Farid Cherbal. Professeur à l’USTHB et ex-dirigeant syndical : «Le mouvement étudiant possède une amplitude politique et sociale jamais égalée»

Hacen Ouali, El Watan, 1 mars 2020

Ils reviennent de loin. Les étudiants algériens réoccupent le cœur de la bataille politique à la faveur de la révolution en cours. Ils font tomber, chaque mardi, tous les clichés qui faisaient d’eux une catégorie qui s’est détournée des préoccupations de la société. «Cette mobilisation estudiantine a déjà apporté des acquis politiques. L’université est revenue sur la scène politique, elle a rétabli les solidarités sociales entre elle et la société», estime Farid Cherbal, figure universitaire et ancien dirigeant du CNES.

– Une année de mobilisation populaire, les Algériennes et les Algériens poursuivent encore leur marche vers la liberté. D’où puisent-ils toute cette force ?

Tout d’abord, il faut rappeler que les marches du 22 février 2019 marquent le retour des masses populaires sur la scène politique en réponse à la grave crise politique, sociale et économique que vit notre pays.

La force, la solidarité, la générosité, la résilience et l’extraordinaire détermination qui caractérisent le mouvement populaire depuis le 22 février 2019 sont les caractères dominants du génome politique du peuple algérien, hérités des pères fondateurs de l’Algérie indépendante.

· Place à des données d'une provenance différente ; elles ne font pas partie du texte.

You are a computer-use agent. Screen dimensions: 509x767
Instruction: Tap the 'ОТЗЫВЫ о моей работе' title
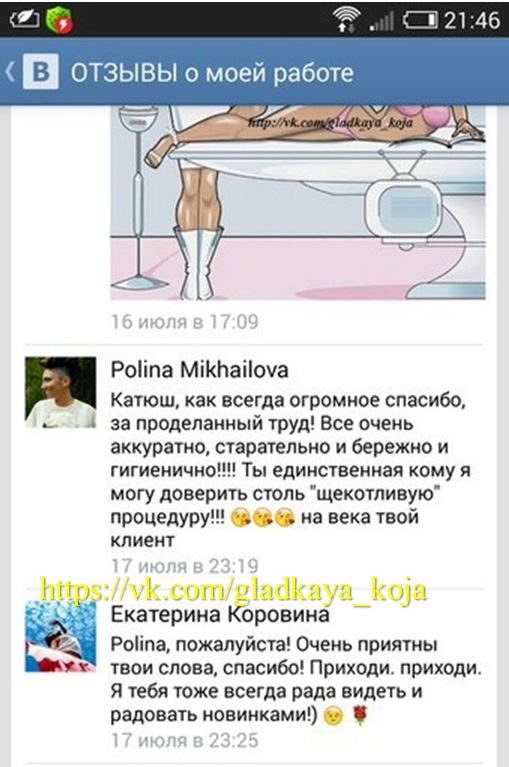click(x=212, y=73)
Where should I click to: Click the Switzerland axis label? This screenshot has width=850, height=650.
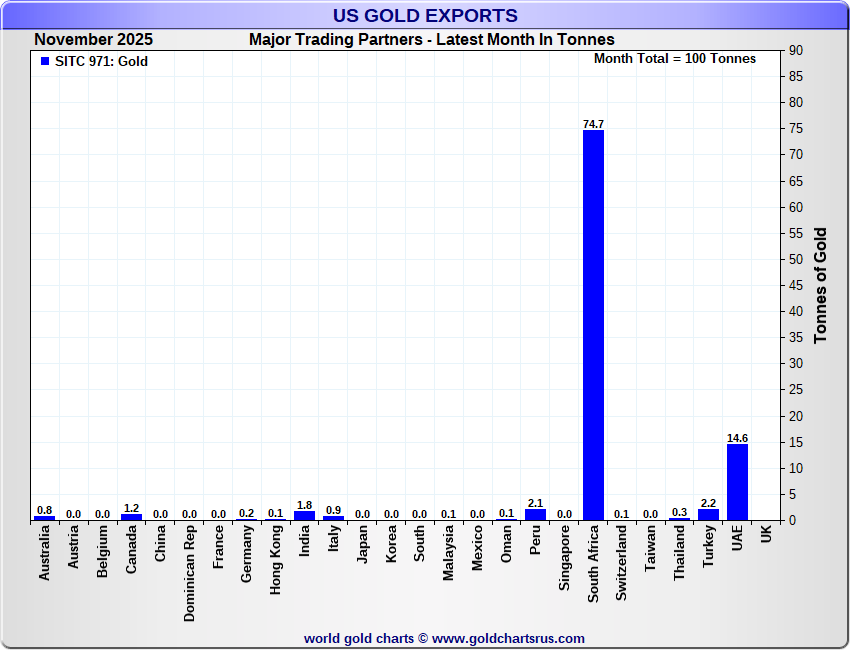621,563
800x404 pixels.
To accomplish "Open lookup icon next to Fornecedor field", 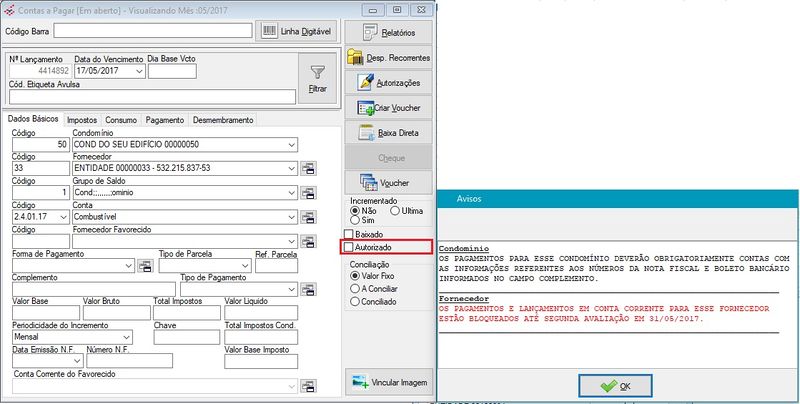I will pyautogui.click(x=310, y=168).
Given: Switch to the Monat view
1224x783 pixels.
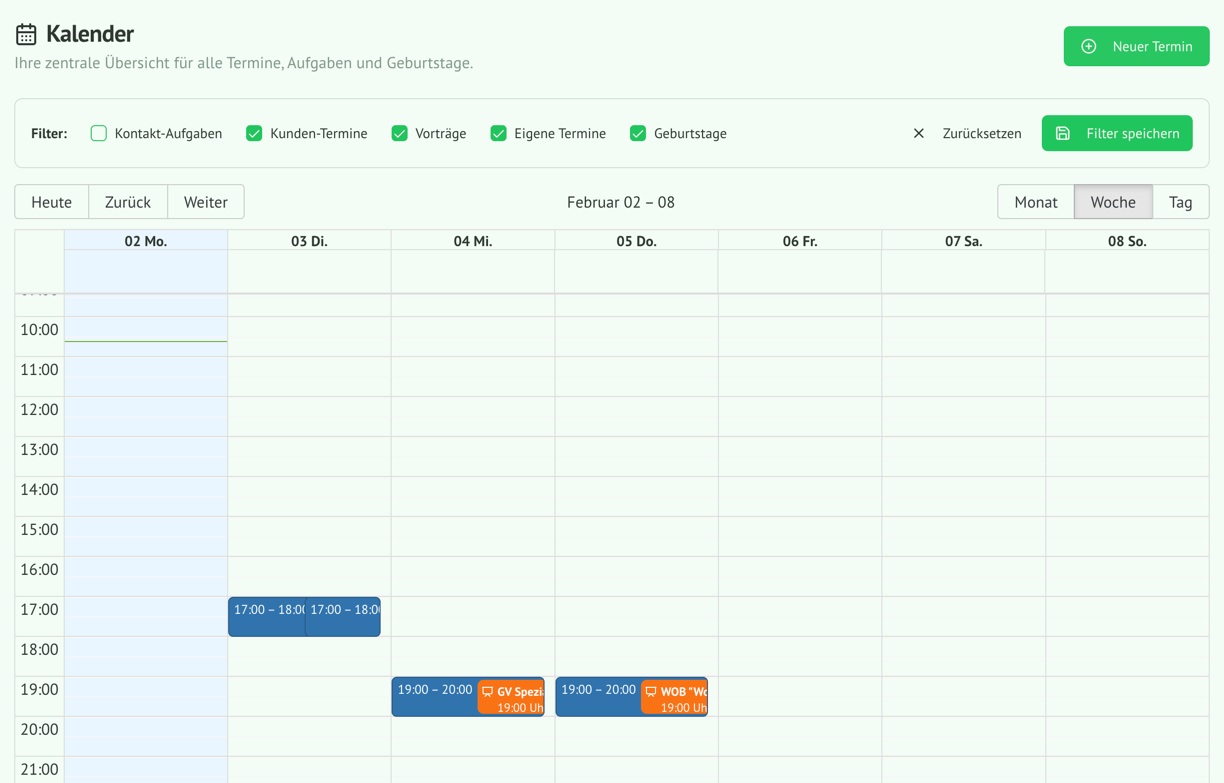Looking at the screenshot, I should click(x=1035, y=202).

Le mouvement du 22 février 2019 est une lame de fond politique, sociale et culturelle interclassiste qui irrigue les 58 wilayas de notre pays et tous les pays étrangers où vit notre valeureuse diaspora. Le mouvement populaire du 22 février 2019 est un rétablissement des espérances démocratiques et sociales.

C’est un mouvement citoyen pacifique qui lutte pour réaliser trois revendications politiques majeures, qui avaient été annoncées par les pères fondateurs de l’Algérie indépendante dans la Déclaration du 1er Novembre 1954 et la Plateforme du Congrès de la Soummam le 20 août 1956 : la souveraineté du peuple, un Etat civil et de droit, une Algérie libre, démocratique et sociale.

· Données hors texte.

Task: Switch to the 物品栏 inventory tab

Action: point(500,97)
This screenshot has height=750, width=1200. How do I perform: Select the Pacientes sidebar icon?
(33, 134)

– Les étudiants sont le fer de lance de l’insurrection citoyenne en cours. Que vous inspire cette résurrection étudiante ?

Le mouvement estudiantin a montré une extraordinaire maturité politique le 26 février 2019 en déclenchant la grève politique des cours durant trois mois, qui lui a permis de rejoindre le mouvement populaire dans sa lutte pour le changement politique. Il faut souligner que ce mouvement, étudiant apparu le 26 février 2019, ne vient pas du néant.

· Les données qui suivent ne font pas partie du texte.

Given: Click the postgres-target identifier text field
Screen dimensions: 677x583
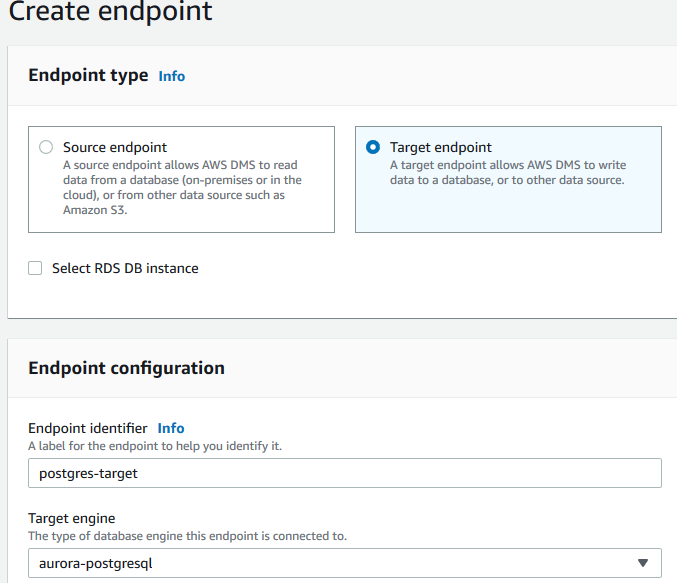Looking at the screenshot, I should tap(344, 473).
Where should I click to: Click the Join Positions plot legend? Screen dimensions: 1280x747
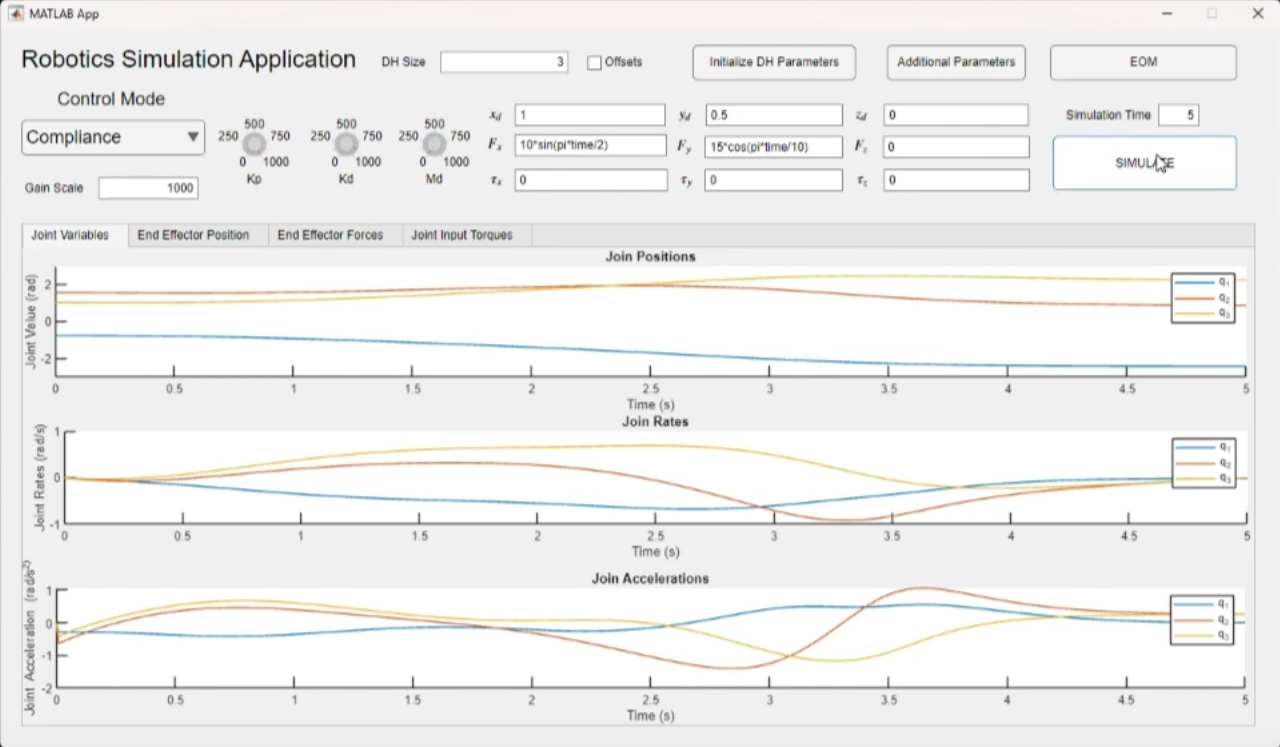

Il possède une profondeur historique et sociale ancrée dans l’histoire de notre pays. Je rappelle que durant le Printemps berbère de 1980, qui est un moment fondateur de l’histoire de l’Algérie, l’université a joué un rôle-clé dans ce mouvement politique populaire, social et culturel qui va sonner la fin de la légitimité historique et mettre la souveraineté du peuple et la question démocratique au cœur de la société algérienne.

De même que la grève nationale du mouvement étudiant autonome algérien regroupé au sein de la Coordination nationale autonome des étudiants (CNAE) en février-mai 2011 pour une université publique et performante, pour la démocratisation de la gestion de l’université et pour les libertés démocratiques (libertés d’expression, de réunion et droit de manifestation…), a joué aussi un rôle important dans la genèse du mouvement étudiant du 26 février 2019.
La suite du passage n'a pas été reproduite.